Task requirements:
Can you rewrite the entries from the line containing "Uncheck the Tuesday checkbox" through the line containing "[x=1261, y=735]", replacing "Tuesday" with "Wednesday" and keeping everything else unchanged? Return only those lines.
===== Material provided =====
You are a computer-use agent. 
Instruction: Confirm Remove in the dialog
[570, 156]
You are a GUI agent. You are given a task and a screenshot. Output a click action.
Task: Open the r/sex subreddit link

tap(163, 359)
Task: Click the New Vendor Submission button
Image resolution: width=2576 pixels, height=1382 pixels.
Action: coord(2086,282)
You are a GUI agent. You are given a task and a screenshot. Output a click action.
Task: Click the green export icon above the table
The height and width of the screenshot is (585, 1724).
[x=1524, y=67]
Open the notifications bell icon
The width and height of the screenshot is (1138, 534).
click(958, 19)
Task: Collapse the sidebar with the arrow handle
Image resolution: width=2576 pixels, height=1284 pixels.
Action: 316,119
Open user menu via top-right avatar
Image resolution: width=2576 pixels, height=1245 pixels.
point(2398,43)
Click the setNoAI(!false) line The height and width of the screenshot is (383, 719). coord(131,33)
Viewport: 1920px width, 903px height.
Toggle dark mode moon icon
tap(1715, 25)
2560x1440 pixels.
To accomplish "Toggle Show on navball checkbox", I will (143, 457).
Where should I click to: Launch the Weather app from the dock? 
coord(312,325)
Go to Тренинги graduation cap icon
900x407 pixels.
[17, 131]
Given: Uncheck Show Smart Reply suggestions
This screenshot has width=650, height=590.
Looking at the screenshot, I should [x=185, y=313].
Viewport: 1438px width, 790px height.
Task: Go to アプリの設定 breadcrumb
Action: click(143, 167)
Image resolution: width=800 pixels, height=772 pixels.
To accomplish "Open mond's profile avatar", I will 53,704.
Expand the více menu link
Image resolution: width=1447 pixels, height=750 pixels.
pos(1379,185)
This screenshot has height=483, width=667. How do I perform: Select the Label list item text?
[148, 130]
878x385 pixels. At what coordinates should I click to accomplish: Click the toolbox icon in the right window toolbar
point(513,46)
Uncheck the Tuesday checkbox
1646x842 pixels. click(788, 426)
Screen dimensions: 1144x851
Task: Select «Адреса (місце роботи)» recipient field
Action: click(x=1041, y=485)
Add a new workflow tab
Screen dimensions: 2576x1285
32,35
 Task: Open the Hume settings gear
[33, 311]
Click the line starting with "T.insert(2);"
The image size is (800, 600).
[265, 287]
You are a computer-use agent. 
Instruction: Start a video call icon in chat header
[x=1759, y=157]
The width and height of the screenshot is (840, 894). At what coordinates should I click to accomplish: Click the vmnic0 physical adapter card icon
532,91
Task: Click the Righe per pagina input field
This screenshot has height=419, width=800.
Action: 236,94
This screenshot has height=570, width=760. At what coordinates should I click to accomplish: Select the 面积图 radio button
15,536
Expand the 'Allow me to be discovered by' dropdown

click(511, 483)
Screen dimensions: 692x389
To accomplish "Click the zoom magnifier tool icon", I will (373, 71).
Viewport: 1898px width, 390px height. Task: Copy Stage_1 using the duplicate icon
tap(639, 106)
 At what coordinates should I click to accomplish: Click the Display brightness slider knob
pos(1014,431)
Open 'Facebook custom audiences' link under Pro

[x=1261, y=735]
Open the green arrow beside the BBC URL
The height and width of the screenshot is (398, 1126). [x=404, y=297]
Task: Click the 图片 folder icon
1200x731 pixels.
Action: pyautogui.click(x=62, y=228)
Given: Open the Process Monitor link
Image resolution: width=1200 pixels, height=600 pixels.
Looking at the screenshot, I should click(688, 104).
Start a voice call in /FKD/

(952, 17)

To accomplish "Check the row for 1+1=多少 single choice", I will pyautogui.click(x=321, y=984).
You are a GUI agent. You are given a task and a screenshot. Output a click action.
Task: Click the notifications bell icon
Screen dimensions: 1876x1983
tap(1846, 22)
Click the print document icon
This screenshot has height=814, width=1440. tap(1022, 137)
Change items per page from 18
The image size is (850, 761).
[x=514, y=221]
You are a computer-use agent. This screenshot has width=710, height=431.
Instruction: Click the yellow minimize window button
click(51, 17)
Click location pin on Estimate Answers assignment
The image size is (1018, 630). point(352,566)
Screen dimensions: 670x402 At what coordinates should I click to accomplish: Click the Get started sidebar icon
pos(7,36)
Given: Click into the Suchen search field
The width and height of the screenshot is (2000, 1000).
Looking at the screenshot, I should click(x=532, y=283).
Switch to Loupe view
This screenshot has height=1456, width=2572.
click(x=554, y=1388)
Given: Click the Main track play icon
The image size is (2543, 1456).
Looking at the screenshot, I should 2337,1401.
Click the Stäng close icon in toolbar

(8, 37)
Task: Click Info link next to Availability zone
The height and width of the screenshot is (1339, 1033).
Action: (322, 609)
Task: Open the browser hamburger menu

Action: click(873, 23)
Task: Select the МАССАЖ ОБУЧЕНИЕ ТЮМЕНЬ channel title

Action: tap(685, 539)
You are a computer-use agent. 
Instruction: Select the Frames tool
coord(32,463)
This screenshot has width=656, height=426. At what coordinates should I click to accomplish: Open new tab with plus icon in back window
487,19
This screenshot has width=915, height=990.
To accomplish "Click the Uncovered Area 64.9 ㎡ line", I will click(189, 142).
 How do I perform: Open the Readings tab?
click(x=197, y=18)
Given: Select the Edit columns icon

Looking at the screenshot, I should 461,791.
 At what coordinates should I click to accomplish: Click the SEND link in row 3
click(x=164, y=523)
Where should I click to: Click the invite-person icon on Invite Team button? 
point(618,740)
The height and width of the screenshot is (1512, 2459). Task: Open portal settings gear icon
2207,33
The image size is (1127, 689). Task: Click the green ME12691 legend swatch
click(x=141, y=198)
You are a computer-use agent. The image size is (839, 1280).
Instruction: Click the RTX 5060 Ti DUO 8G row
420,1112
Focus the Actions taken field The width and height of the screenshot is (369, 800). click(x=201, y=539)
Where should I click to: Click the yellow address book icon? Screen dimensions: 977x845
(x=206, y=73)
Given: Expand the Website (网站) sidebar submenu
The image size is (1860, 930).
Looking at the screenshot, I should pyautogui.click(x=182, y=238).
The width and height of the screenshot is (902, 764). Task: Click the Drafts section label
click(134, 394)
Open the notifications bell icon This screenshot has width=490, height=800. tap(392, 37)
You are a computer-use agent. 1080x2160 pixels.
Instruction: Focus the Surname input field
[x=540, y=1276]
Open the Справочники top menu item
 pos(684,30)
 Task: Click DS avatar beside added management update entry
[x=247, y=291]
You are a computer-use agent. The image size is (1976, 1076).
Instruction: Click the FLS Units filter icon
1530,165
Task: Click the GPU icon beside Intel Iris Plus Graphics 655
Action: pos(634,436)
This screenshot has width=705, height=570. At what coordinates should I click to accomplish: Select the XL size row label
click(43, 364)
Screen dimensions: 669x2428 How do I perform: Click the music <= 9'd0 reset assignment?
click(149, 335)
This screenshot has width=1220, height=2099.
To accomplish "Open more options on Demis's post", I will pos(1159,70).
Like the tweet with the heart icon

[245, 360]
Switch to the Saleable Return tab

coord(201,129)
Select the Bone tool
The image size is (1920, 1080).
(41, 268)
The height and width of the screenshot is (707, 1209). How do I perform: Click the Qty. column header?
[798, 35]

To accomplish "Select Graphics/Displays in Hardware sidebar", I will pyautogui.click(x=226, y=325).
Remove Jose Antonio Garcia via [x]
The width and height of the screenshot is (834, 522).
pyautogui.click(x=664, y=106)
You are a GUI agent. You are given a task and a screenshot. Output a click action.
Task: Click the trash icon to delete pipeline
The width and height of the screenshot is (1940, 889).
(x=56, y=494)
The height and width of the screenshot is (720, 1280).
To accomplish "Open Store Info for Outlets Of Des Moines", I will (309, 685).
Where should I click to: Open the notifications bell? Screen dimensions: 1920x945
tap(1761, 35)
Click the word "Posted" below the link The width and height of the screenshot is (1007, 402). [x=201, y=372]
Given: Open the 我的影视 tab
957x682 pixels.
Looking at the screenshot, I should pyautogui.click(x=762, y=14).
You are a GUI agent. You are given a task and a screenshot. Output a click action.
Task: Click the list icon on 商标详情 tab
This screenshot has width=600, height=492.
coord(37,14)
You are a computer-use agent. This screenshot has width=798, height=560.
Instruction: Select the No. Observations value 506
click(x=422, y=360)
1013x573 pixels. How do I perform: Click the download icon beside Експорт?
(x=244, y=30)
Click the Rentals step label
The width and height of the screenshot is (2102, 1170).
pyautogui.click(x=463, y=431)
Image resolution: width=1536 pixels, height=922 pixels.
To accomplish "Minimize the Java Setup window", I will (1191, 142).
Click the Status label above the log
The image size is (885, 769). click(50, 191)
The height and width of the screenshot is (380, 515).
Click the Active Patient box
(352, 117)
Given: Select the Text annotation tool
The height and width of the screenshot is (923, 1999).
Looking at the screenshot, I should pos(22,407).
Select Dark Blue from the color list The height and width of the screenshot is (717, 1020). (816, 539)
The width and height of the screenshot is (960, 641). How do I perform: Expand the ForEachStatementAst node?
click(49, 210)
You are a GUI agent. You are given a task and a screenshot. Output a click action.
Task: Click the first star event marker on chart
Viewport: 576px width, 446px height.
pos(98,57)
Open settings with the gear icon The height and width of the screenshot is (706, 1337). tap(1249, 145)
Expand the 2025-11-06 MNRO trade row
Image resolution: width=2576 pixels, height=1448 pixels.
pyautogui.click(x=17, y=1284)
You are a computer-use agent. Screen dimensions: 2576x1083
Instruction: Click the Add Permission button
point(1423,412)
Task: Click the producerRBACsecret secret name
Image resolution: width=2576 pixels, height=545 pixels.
=====
Exercise result:
Uncheck the Wednesday checkbox
1646x842 pixels. click(788, 426)
Screen dimensions: 1144x851
Task: Select «Адреса (місце роботи)» recipient field
Action: click(x=1041, y=485)
Add a new workflow tab
Screen dimensions: 2576x1285
32,35
 Task: Open the Hume settings gear
[33, 311]
Click the line starting with "T.insert(2);"
The image size is (800, 600).
[265, 287]
You are a computer-use agent. 
Instruction: Start a video call icon in chat header
[x=1759, y=157]
The width and height of the screenshot is (840, 894). At what coordinates should I click to accomplish: Click the vmnic0 physical adapter card icon
532,91
Task: Click the Righe per pagina input field
This screenshot has height=419, width=800.
Action: 236,94
This screenshot has height=570, width=760. At what coordinates should I click to accomplish: Select the 面积图 radio button
15,536
Expand the 'Allow me to be discovered by' dropdown

click(511, 483)
Screen dimensions: 692x389
To accomplish "Click the zoom magnifier tool icon", I will (373, 71).
Viewport: 1898px width, 390px height. Task: Copy Stage_1 using the duplicate icon
tap(639, 106)
 At what coordinates should I click to accomplish: Click the Display brightness slider knob
pos(1014,431)
Open 'Facebook custom audiences' link under Pro

[x=1261, y=735]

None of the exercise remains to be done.